_ASSIGNED TASK_: Read through the entries below and copy each line where "computer" turns up.
============
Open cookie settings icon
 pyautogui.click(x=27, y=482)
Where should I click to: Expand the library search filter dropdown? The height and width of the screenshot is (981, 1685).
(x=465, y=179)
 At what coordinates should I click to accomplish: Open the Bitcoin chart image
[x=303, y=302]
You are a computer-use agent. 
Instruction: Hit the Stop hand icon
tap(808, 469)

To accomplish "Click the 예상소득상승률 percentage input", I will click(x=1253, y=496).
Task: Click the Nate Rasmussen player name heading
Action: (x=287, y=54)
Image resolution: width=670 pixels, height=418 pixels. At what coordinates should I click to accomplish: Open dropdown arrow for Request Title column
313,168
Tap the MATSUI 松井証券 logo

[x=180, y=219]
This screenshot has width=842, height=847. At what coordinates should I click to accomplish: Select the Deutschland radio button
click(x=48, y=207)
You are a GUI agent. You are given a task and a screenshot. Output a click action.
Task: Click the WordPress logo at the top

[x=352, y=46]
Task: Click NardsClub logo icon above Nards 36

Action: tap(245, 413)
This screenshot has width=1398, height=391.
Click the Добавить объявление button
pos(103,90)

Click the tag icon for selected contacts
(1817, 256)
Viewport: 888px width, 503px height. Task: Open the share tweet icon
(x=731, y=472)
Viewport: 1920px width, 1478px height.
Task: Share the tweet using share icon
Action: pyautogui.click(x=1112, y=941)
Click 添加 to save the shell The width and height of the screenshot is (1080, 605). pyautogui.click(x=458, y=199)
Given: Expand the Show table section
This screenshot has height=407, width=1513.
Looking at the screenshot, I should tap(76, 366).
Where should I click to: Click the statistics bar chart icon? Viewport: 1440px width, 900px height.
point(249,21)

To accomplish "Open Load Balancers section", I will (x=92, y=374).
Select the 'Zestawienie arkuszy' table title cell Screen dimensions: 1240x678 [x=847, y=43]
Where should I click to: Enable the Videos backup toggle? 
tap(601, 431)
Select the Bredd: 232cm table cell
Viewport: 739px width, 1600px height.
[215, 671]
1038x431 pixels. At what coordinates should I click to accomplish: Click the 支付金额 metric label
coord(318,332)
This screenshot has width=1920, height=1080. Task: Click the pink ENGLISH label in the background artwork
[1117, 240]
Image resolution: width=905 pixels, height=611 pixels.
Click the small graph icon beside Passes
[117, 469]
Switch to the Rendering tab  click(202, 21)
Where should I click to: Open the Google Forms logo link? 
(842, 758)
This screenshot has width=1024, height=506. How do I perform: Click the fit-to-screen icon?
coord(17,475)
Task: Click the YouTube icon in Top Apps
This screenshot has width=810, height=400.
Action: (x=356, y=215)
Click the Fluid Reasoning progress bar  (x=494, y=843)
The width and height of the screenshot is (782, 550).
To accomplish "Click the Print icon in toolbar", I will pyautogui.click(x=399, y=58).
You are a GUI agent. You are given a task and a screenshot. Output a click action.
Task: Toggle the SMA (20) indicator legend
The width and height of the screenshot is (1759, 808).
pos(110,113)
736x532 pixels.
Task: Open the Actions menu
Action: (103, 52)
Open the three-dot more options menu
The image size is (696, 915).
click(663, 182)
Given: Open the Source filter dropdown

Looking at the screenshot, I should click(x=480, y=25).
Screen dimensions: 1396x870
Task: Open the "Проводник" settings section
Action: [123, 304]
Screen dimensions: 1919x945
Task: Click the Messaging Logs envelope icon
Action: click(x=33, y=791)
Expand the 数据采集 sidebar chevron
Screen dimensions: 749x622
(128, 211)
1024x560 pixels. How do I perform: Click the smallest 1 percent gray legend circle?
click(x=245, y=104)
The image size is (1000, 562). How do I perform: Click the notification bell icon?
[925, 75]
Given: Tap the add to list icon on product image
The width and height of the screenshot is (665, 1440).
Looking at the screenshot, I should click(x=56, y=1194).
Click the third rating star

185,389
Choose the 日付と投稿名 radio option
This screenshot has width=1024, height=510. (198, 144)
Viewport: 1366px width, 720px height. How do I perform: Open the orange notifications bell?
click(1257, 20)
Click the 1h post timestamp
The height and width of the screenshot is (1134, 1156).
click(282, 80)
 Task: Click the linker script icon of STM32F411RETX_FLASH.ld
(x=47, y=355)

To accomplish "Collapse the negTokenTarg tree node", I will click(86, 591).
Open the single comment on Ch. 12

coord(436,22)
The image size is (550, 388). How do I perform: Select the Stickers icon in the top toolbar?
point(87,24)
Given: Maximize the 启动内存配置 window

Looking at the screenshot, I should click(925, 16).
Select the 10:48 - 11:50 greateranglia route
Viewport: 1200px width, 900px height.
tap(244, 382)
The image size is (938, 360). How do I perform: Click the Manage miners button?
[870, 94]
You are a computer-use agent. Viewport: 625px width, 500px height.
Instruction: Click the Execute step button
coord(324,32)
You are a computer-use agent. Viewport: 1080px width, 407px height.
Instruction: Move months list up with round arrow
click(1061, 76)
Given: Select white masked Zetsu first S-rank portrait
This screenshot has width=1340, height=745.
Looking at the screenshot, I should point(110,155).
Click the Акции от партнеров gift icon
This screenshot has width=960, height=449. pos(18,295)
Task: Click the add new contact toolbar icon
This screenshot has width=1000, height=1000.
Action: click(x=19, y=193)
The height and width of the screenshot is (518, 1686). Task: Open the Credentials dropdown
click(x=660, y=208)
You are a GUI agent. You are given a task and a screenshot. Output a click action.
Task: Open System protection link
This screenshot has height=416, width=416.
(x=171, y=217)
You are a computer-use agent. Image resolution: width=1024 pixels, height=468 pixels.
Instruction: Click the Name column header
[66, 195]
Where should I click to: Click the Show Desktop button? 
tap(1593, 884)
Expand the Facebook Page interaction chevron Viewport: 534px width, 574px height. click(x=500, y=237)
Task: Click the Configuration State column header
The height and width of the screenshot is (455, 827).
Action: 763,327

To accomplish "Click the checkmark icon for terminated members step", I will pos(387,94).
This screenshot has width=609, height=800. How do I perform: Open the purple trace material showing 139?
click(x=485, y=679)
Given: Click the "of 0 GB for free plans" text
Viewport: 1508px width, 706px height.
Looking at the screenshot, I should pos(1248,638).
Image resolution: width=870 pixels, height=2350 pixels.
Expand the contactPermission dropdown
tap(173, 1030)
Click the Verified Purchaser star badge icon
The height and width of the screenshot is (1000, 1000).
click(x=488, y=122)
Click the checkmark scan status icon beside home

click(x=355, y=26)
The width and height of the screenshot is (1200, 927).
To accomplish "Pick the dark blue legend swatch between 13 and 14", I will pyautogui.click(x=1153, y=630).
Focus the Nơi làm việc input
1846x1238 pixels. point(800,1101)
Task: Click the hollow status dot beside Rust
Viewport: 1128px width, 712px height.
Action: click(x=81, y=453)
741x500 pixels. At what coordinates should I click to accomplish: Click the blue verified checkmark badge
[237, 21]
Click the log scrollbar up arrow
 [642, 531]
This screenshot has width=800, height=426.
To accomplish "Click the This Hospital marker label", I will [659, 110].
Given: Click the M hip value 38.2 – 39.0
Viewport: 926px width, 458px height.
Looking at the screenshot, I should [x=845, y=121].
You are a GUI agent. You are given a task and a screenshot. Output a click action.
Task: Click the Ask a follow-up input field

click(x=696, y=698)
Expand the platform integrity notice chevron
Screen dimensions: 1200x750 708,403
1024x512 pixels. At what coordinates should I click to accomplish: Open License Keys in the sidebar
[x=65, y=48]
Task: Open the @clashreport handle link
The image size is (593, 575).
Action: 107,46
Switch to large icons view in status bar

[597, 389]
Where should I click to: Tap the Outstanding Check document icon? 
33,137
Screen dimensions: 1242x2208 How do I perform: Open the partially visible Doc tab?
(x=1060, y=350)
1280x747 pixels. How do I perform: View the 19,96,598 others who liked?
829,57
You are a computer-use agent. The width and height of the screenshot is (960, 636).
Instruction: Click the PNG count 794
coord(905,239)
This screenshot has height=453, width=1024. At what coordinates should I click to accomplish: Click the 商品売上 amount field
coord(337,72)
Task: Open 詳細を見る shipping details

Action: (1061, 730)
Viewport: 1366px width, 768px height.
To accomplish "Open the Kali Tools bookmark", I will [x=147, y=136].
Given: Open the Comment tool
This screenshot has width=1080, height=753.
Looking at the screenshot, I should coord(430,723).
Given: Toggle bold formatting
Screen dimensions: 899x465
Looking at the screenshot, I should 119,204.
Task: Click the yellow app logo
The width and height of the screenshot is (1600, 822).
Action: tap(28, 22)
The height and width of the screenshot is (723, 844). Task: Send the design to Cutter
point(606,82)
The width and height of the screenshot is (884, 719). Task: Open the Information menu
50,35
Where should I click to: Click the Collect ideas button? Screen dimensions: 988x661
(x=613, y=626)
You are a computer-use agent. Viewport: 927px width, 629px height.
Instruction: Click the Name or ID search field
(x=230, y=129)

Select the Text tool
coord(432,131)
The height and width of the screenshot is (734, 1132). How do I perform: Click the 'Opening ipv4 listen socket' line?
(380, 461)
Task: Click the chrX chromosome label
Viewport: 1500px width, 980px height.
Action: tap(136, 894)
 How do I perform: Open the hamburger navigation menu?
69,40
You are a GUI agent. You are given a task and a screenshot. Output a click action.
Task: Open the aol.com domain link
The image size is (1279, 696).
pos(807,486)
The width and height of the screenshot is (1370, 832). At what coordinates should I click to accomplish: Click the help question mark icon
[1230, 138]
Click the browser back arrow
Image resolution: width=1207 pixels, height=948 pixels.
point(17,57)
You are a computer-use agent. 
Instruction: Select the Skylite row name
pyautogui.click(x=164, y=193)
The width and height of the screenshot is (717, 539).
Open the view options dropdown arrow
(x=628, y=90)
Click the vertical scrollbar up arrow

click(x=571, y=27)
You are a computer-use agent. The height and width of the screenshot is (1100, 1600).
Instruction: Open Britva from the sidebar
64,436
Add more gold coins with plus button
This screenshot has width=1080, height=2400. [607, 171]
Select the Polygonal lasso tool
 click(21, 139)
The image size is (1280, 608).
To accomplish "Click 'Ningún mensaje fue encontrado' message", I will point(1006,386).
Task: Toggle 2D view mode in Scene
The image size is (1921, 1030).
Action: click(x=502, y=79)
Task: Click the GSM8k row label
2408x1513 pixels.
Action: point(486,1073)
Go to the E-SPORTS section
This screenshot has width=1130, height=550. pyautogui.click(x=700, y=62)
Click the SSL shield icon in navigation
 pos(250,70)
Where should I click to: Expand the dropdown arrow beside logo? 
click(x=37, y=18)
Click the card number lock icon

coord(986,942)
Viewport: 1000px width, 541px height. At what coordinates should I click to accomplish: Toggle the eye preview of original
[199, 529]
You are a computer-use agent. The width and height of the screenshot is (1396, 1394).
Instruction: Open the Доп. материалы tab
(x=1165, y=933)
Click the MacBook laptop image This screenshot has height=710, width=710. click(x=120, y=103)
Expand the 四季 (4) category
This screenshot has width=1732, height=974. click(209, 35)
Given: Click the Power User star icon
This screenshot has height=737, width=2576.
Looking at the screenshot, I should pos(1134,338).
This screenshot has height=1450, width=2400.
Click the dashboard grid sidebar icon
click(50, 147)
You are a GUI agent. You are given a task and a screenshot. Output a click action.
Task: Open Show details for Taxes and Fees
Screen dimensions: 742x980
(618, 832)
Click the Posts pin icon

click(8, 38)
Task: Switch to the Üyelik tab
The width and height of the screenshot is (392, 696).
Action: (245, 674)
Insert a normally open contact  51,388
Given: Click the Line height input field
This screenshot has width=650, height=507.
============
_EXERCISE SOLUTION_:
You are a computer-use agent. 
You are a computer-use agent. Viewport: 625px width, 500px height.
You are a computer-use agent. Viewport: 1080px width, 407px height.
You are a computer-use agent. Image resolution: width=1024 pixels, height=468 pixels.
You are a computer-use agent. The width and height of the screenshot is (960, 636).
You are a computer-use agent. Viewport: 927px width, 629px height.
You are a computer-use agent. 
You are a computer-use agent. The height and width of the screenshot is (1100, 1600).
You are a computer-use agent. The width and height of the screenshot is (1396, 1394).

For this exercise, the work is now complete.